GSA Annual Meeting in Seattle, Washington, USA - 2017

Paper No. 207-9
Presentation Time: 10:30 AM

AN EXAMINATION OF MINERAL SOLUBILITY IN COMPLEX SALINE AQUEOUS FLUIDS


BROOKS, Hanna L., STEELE-MACINNIS, Matthew and LECUMBERRI-SANCHEZ, Pilar, Dept of Earth and Atmospheric Sciences, University of Alberta, Edmonton, AB T6G 2E3, Canada, lbrooks@ualberta.ca

Transport of heat and materials, as well as chemical reactions in geologic systems, are driven and controlled by fluids. Current approaches to thermodynamic modeling of fluid-driven processes typically invoke only simple, dilute H2O or H2O-CO2 fluids. However, these assumptions have significant shortcomings, when compared to data on natural fluids. Natural geologic fluids are commonly rich in non-electrolyte (e.g. CO2, CH4, N2), and electrolyte solutes (e.g. Na+, K+, Fe2+, Cl-) (Galvez et al, 2015). Fluid-inclusion studies reveal that highly saline fluids are common in many environments including subduction zones, metamorphic complexes, and magmatic-hydrothermal systems – indicating that fluids are significantly more complex and contain high concentrations of various solutes. High salinities strongly affect activity-composition relationships in thermodynamic modeling, and mixing high salt contents with gas-rich fluids (i.e., containing CO2 and other volatiles) expands the pressure-temperature limits of fluid phase immiscibility which partitions solutes and affects mineral stability relations (Bowers and Helgeson, 1983).

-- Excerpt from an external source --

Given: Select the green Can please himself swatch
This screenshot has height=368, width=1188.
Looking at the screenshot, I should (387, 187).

Thus, thermodynamic models accounting for multi-component, multi-phase fluids are needed for robust modeling of reactions and mass/energy transport in natural systems.

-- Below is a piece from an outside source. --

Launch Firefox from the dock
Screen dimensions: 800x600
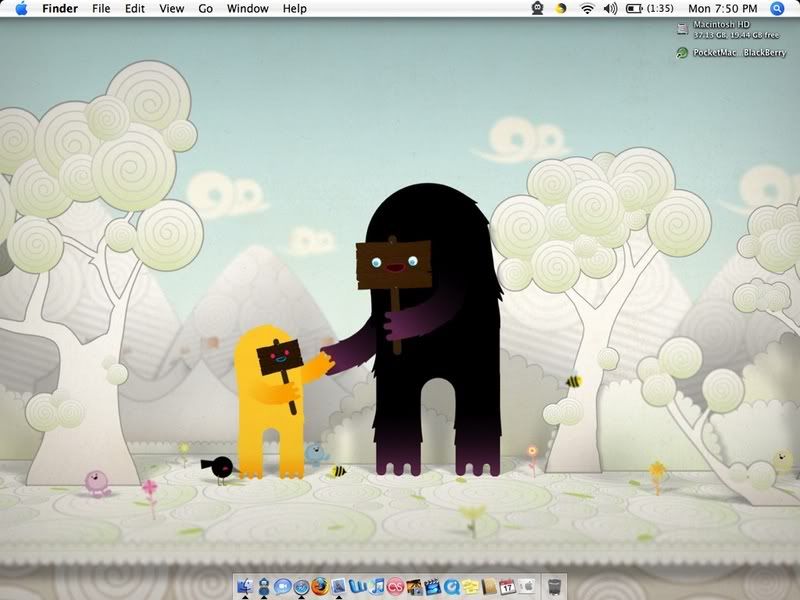[x=320, y=587]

In this study, we combine successful elements from previous modeling of quartz solubility in multicomponent fluids (Akinfiev and Diamond, 2009) with a recent model for solubilities of various minerals in H2O (Doljés and Manning, 2010), to develop a new generic model for the solubilities of minerals in saline geologic brines. Current modeling uses the experimental mineral solubilities of quartz, calcite, corundum, fluorapatite, fluorite, portlandite, and rutile in order to determine the effects of pressure, temperature, and salinity on the density, volume of mixing, and solubility products for these minerals. Our approach represents fluid-rock reactions involving multiple components over wide ranges of bulk salinity, ranging from subduction zones and high-grade metamorphic environments to crustal hydrothermal systems.